Explanation and recognition of swelling soil, extensive bibliography, glossary, and estimate of swell potential. Includes colored maps covering the Front Range area from Ft. Collins to Pueblo by Stephen Hart. 23 pages. 13 figures. 1 table. 4 plates (1:1,000,000). Digital PDF download. EG-07D

Excerpted from the report introduction:
Swelling is generally caused by expansion due to wetting of certain clay minerals in dry soils. Therefore, arid or semiarid areas such as Colorado with seasonal changes in soil moisture, experience a much higher frequency of swelling problems than eastern states which have higher rain-fall. The Front Range Urban Corridor includes the foothills and piedmont area of Colorado from Fort Collins and Greeley on the north to Pueblo and Canon City on the south. This area includes more than 80 percent of Colorado’s population. Although only half of the 30 sedimentary bedrock formations that are exposed in the Urban Corridor contain swelling clay, these swelling formations underlie all of the major cities. Swelling clays are, therefore, one of the most significant, widespread, and costly, but least publicized, geologic hazards in Colorado.

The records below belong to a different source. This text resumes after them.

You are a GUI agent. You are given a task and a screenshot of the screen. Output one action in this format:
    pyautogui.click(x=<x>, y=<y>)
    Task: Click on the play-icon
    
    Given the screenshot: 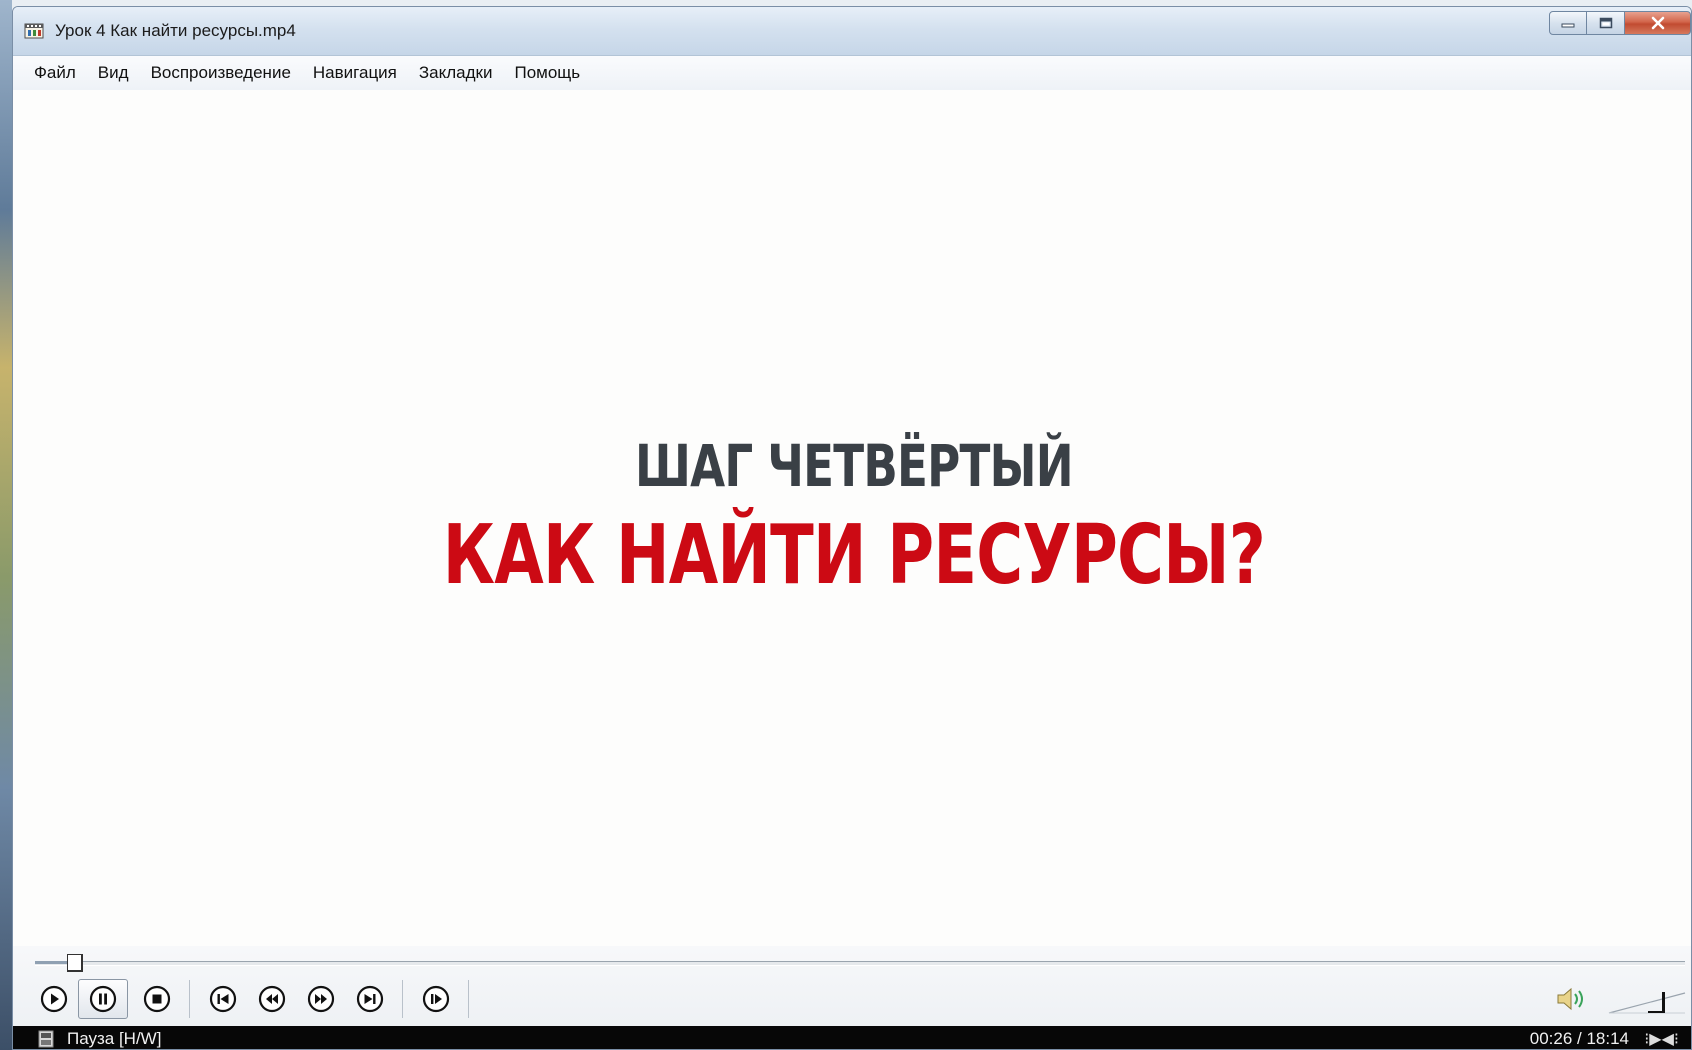 What is the action you would take?
    pyautogui.click(x=54, y=999)
    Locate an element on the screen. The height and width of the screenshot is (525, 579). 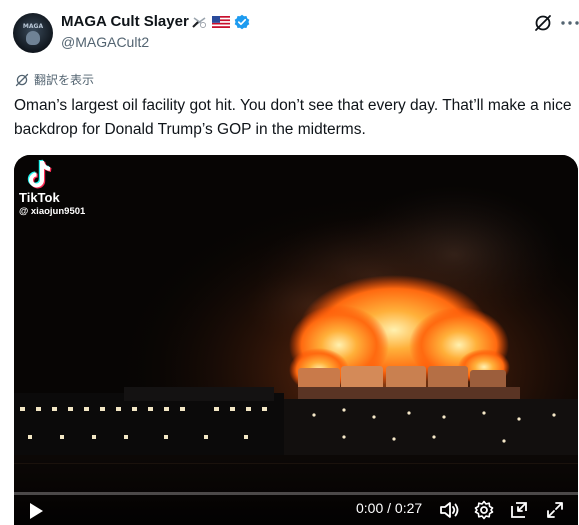
progress-bar is located at coordinates (296, 494).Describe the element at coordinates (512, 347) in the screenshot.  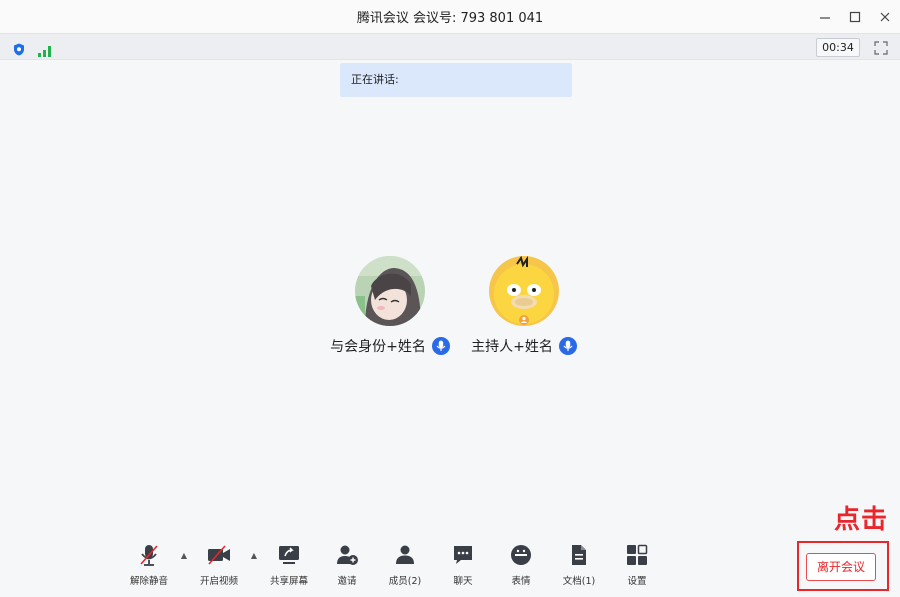
I see `participant-name: 主持人+姓名` at that location.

The report sections include: What is swelling clay; How can one recognize swelling soil or rock; Examples of swelling clay damage; Potential hazard areas in the Urban Corridor; What can be done to minimize damage; and Suggestions for further study. Also included are four appendices containing a) Glossary, b) Sources of project data, c) Factors influencing swelling of natural clay soils, and d) Methods for estimating swell potential from soil index properties.